Figure 1. NDH-2 and substrates.

NDH-2 is composed of three structural domains: first dinucleotide binding domain, or FAD binding domain (green); second dinucleotide binding domain or NADH binding domain (orange); and membrane interacting domain, including two amphipathic helices at the C-terminal (purple). (A) Cartoon representation of the X-ray crystal structure of NDH-2 from S. aureus (PDB:4XDB⁷). The gray area represents the membrane and curved arrows schematize NADH:quinone oxidoreductase activity; (B) Cartoon representation of a zoomed view of the FAD region and co-crystallized ubiquinone and NADH of the NDH-2 from S. cerevisiae (PDB:4G73⁴).
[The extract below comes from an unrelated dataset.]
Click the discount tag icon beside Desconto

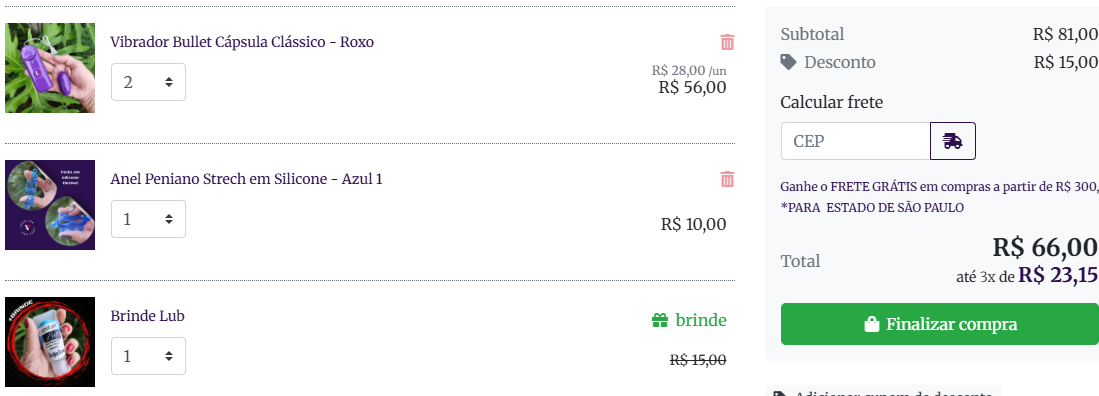[x=789, y=62]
The atoms of the FAD group are ordered and coloured in: blue – Nitrogen atom (N); red – Oxygen atom (O); orange – Phosphorus atom (P) and yellow – Carbon atom (C). The glycine residues composing the GxGxxG motif present each of dinucleotide binding domain are coloured in brown and indicated by “G”; (C) Sequence of NDH-2 from S. aureus⁷ indicating secondary structure elements. Secondary structure was predicted using STRIDE. β-sheets and α-helices are numbered from the N- to the C-terminal. Residues with at least 80% conservation (*) and with high covariance (#) are marked.